Mycoparasitism is a form of parasitism between mycoparasitic fungi and host fungi and is a fungal-fungal interaction that is prevalent in nature. It has been shown that the interaction between mycoparasitic mycorrhizal fungi and host fungi is divided into four sequential processes: target location, recognition, contact and penetration, and nutrient acquisition, in that order. There are large differences in this process between dead and living nutrient-parasitic mycorrhizal organisms. In recent years, there has been great progress in the basic biochemical study of the interaction between dead nutrient bacteria parasitic mycorrhizal organisms and their host organisms, mainly focusing on the production of wall lysozyme by the bacteria parasitic mycorrhizal organisms and its induction and mechanism of action. The mechanism of mutual recognition between contact-viable nutrient-rich bacterial parasitic organisms and host organisms is still lacking in research. In view of the research on the interaction between mycoparasitic fungi and host fungi, we should use more cutting-edge science and technology to explore the mechanism of action.
Ace Therapeutics provides a comprehensive service for the study of mycoparasites and host fungi interactions to help you gain a deeper understanding of plant-parasitic nematode-host interactions.
1. Interaction proteome
The proteins between mycoparasites and host fungi form complexes to perform their functions. The Interactome (Interactome) allows for the simultaneous identification of target proteins and their interacting proteins to construct protein interaction profiles. The technique is applicable to both mass spectrometry analysis of protein mixtures separated by SDS-PAGE followed by in-gel enzymatic digestion and mass spectrometry analysis of liquid enzymatic digestion of protein mixtures in solution. Applicable samples include protein mixtures in samples obtained by LC-MS/MS techniques for IP, Co-IP, Pull-down, and other techniques. We provide this service with high accuracy, high specificity, and short project cycle time.

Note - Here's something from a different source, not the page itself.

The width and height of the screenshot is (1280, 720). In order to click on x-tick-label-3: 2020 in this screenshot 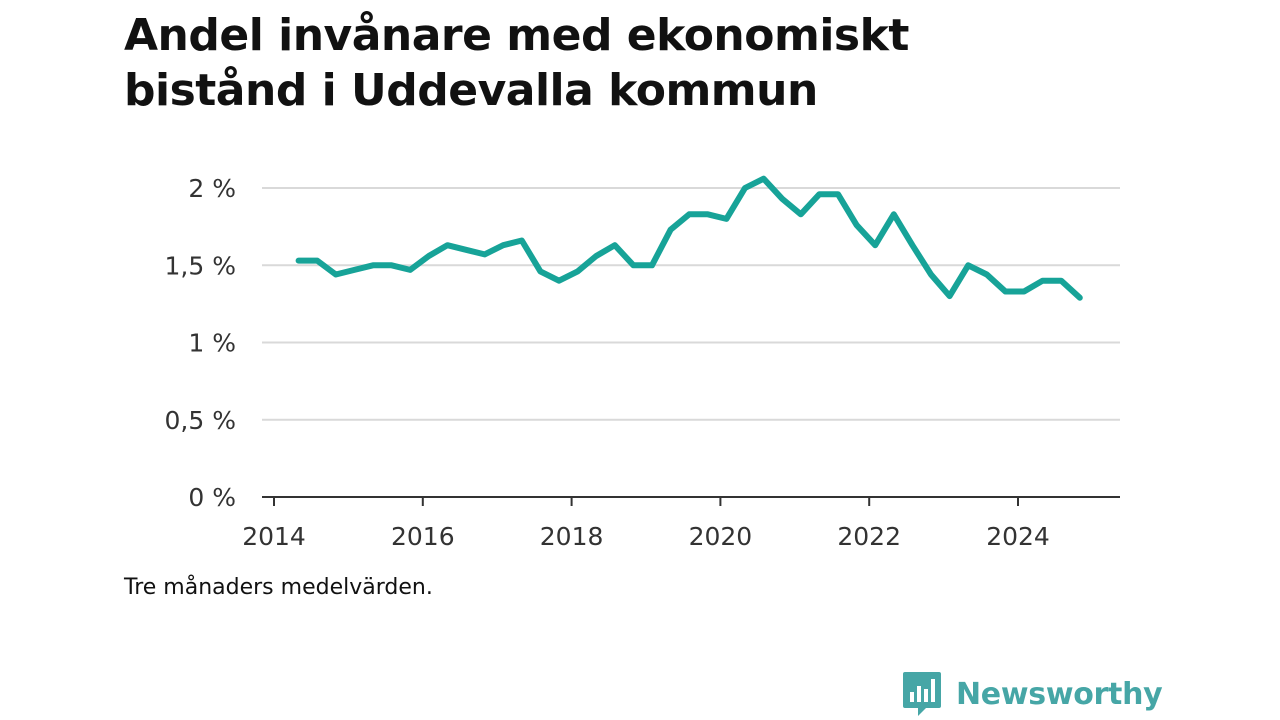, I will do `click(721, 536)`.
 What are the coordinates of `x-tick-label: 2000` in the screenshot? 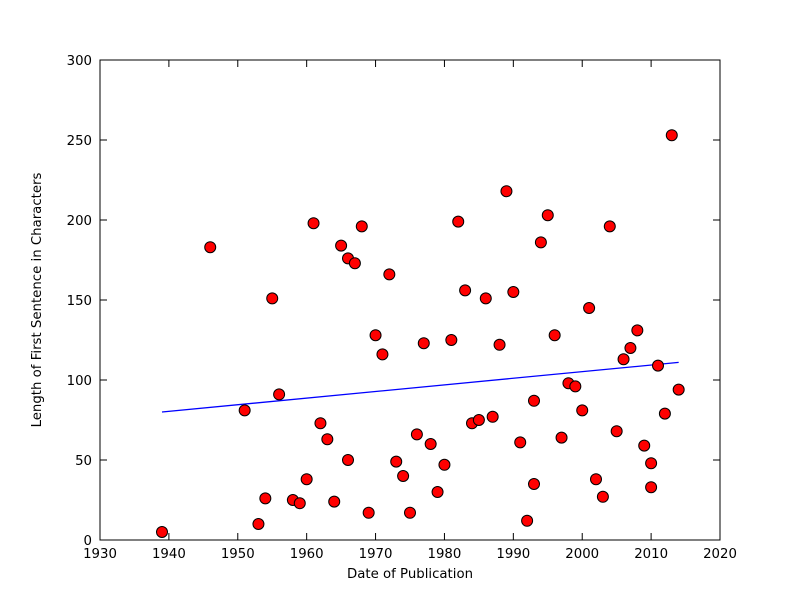 It's located at (582, 554).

2. Yeast one hybrid and yeast two-hybrid
Yeast one hybridization (Y1H) can be used to study nucleic acid-protein interactions between mycoparasites and host fungi, which is important for resolving gene expression regulation, identifying DNA binding sites to discover potential binding protein genes, and analyzing DNA binding structural domain information.

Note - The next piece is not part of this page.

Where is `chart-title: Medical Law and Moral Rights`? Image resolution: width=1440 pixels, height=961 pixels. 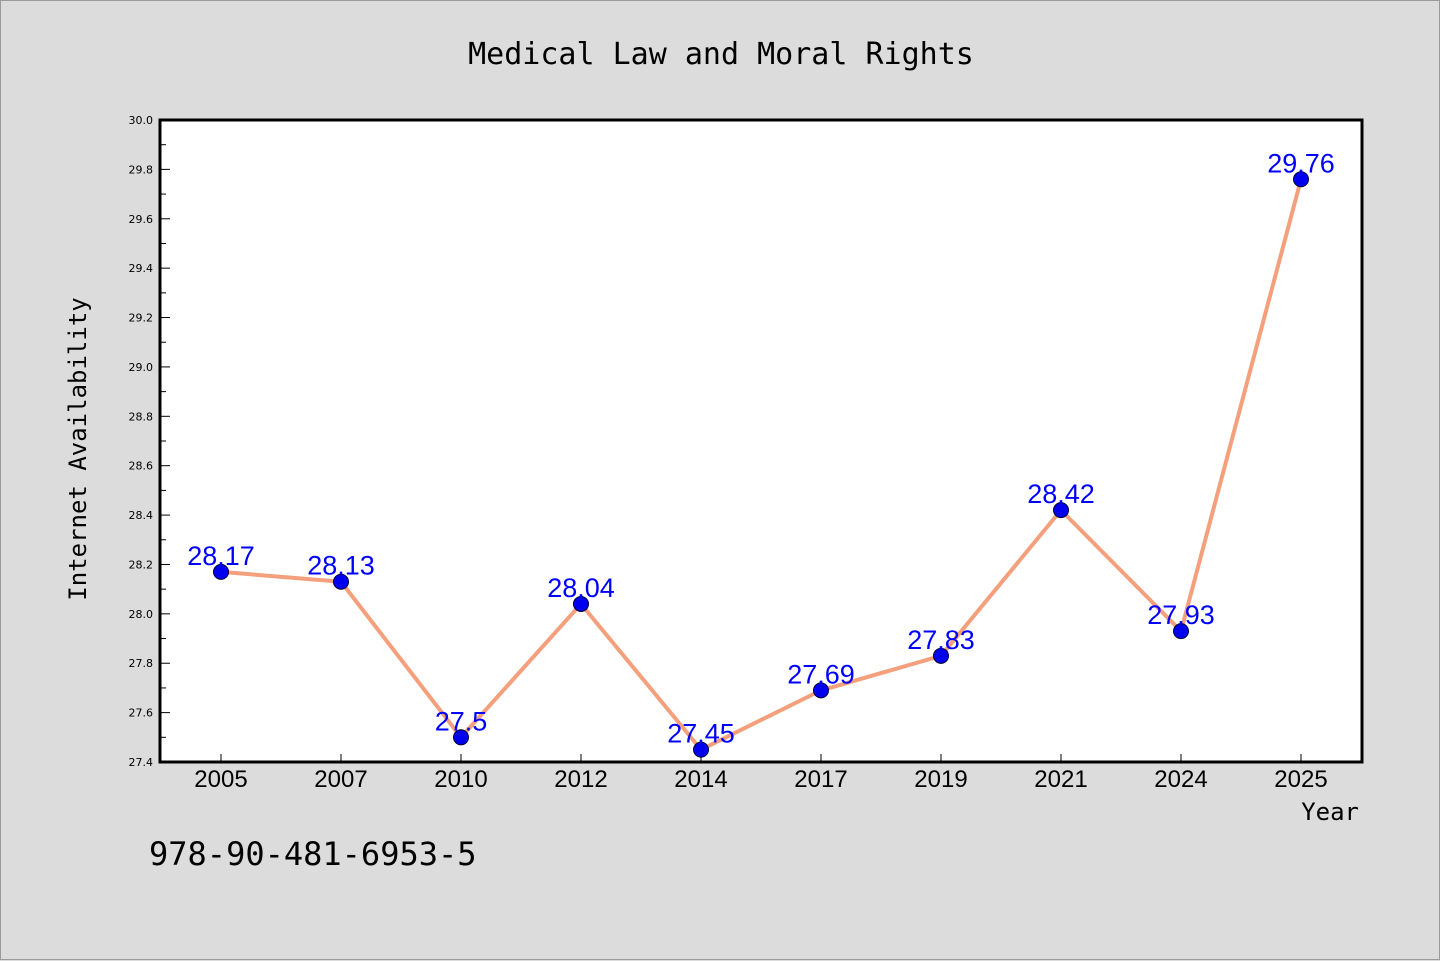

The yeast two-hybrid system (Y2H) is a good research method for the identification and detection of protein interactions between mycoparasites and host fungi because of its high sensitivity, power, and wide applicability.
3. Immunoprecipitation
We provide Co-Immunoprecipitation (CO-IP) services to detect whether two target proteins interact in vivo or to identify the interacting protein of a protein in vivo, by precipitating an immune complex with the protein that interacts with the antibody target protein in the sample of the mycoparasites and host fungi.
4. GST pull-down
We offer GST pull-down assays for the study of mycoparasites and host fungi, using specific secondary antibodies to avoid signal interference from antibody heavy chains and to significantly improve the detection results. Both "decoy proteins" and "capture proteins" can be obtained from cell lysates, purified proteins, expression systems, and in vitro transcription-translation systems. This method is simple and easy to use.
The client provides the samples to be identified.
We provide a full lab report with specific experimental procedures and proteome identification, quantitative results, and bioinformatics analysis (including differential protein expression analysis, identification of interacting proteins, prediction of protein network interactions based on STRING database, protein GO functional classification, COG functional annotation, pathway annotation).
Tissue/cell provided by the customer, if library screening is to be performed, then promoter sequence/protein sequence/gene sequence/plasmid is also required.
We deliver yeast library broth, images of library PCR identification results, all original images from the screening process, and the sequencing results of all interacting prey proteins obtained from the screen.
Constructs expressing purified target proteins with associated decoy proteins (also optionally constructed by us), or cell lysate supernatants containing decoy proteins or other; primary antibodies for detection (also optionally provided by us). Samples should be frozen at -20°C and shipped in ice packs.
Full lab report, SDS-PAGE, and western blot results are provided.
The customer provides the sample to be tested, a primary antibody (also optionally provided by us). Animal tissue ≥ 400 mg, plant tissue ≥ 2 g, cells ≥ 2x107.
WB films/photographs and experimental reports are provided.